O Globo, Ciência, p. 30
27 de Abr de 2007
China prestes a virar o maior poluidor mundial
Economia forte deve fazer o país superar os EUA na emissão de CO2 ainda em 2007
Até o fim de 2007, a China pode se transformar no maior emissor de dióxido de carbono do planeta. E isso não é tudo: até 2030, as emissões da China podem crescer numa velocidade quase duas vezes mais rápida que a de todos os países desenvolvidos juntos. Os dados são da Agência Internacional de Energia.
O órgão já havia previsto que a China iria superar os Estados Unidos, o maior emissor de gases do efeito estufa da atualidade, até 2009. Devido ao desmatamento, o Brasil é o quarto país nesse ranking.

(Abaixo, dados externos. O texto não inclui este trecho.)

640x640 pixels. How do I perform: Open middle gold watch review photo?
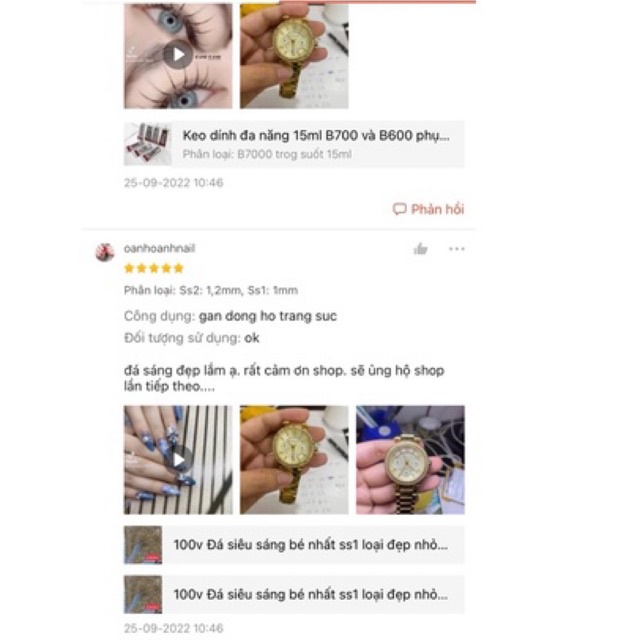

Governo chinês considera a previsão irresponsável
A mudança se dá por causa do fantástico crescimento da economia chinesa, que superou as previsões do seu próprio governo. As autoridades imaginavam que o país cresceria 7% entre 2006 e 2010. Mas desde 2006, o crescimento da China foi de 11%. Segundo especialistas, o fato indica que as próximas metas mundiais de redução de emissões devem incluir países emergentes como a China e a Índia.
Representantes do governo chinês consideraram as previsões da Agência Internacional de Energia irresponsáveis e sem uma base concreta.

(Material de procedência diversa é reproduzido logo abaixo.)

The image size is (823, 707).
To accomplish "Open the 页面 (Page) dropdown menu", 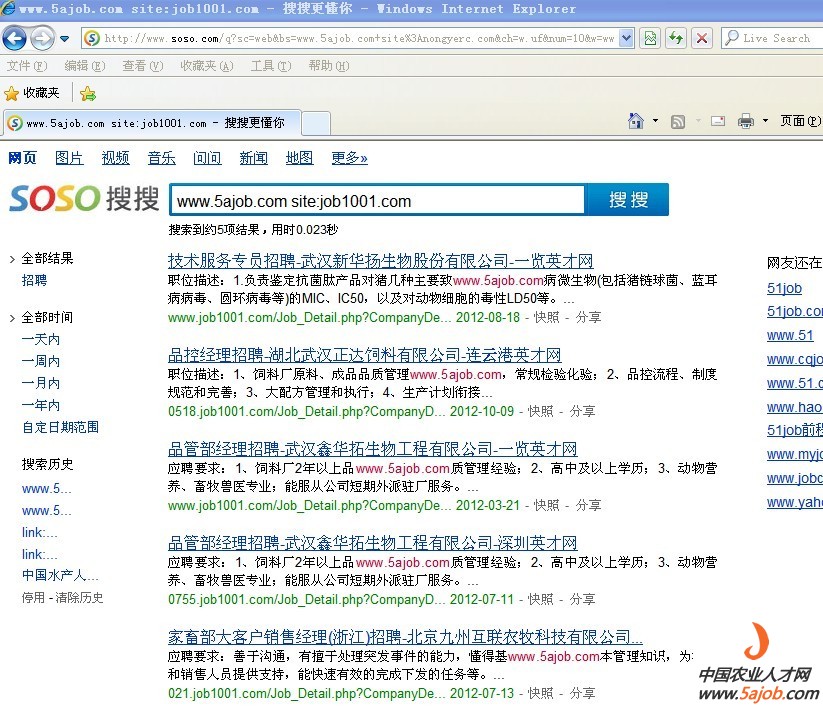I will 798,121.
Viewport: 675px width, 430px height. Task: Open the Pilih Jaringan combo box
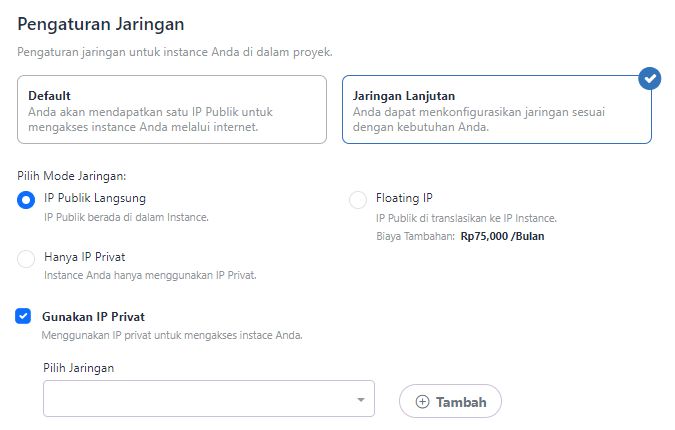coord(200,399)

Segundo eles, a declaração serve apenas para gerar uma pressão internacional sobre Pequim.
A China ratificou o Acordo de Kioto, que entrou em vigor em 2005 e expira em 2012. Por ele, não tem obrigação de fazer qualquer redução de emissões de gases do efeito estufa até 2012, bem como os demais países em desenvolvimento.

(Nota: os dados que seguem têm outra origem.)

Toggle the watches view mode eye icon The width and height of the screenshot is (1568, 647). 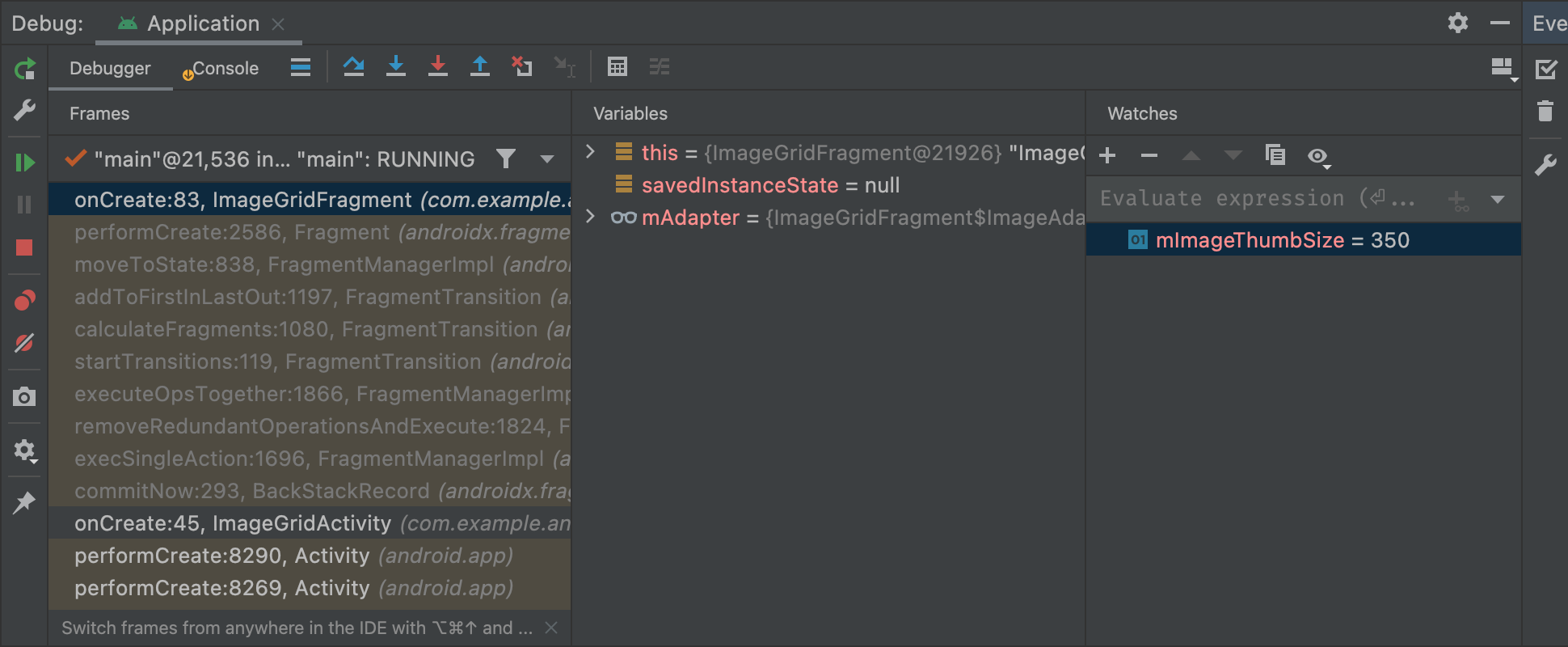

Mas a pressão dos países industrializados - que têm metas de cortes de emissões a cumprir - é para que China, Índia e Brasil sejam incluídos também. A matriz energética chinesa é considerada suja, já que é baseada na queima de car vão.
Para a Agência Internacional de Energia, os esforços para que China e Índia façam parte do acordo que vai suceder Kioto devem incluir incentivos para que os dois países reduzam suas emissões. Entre eles, segundo os cientistas da Agência, estão o financiamento para pesquisas e a busca da eficiência energética.